→ **What to do**: Only the pictures are dropped. Restate each line below word for word.

..........

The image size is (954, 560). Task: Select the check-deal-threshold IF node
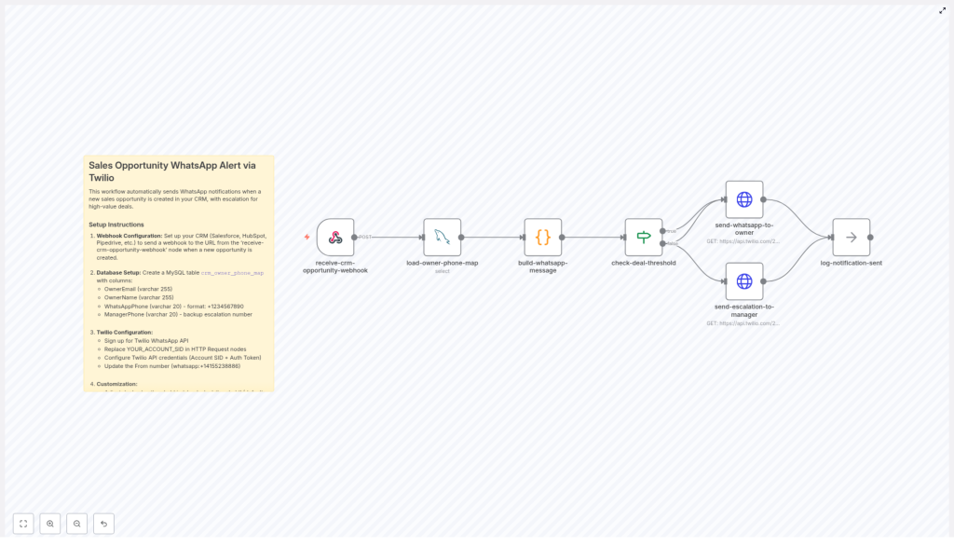click(643, 238)
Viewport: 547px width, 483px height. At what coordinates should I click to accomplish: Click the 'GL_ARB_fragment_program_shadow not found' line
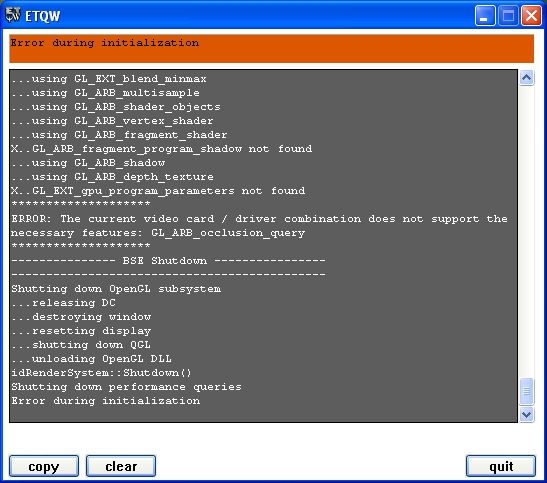162,149
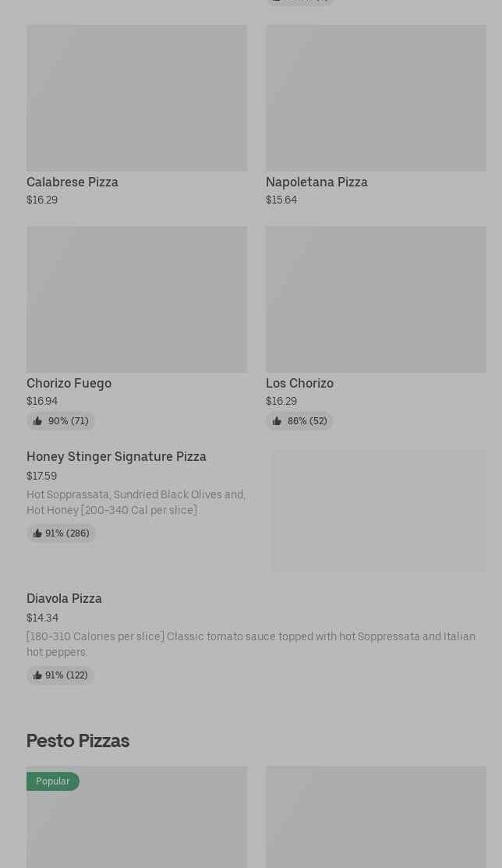Select the Diavola Pizza title
502x868 pixels.
pos(64,598)
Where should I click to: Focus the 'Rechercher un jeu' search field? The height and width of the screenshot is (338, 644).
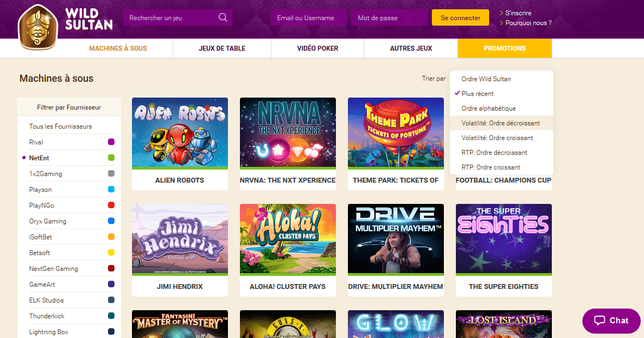[x=169, y=18]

..........

→ **Result for this task**:
The image size is (954, 560). Task: Select the check-deal-threshold IF node
click(643, 238)
Viewport: 547px width, 483px height. At what coordinates should I click to accomplish: Click the 'GL_ARB_fragment_program_shadow not found' line
162,149
Select the Diavola Pizza title
502x868 pixels.
pos(64,598)
Where should I click to: Focus the 'Rechercher un jeu' search field? The height and width of the screenshot is (338, 644).
[x=169, y=18]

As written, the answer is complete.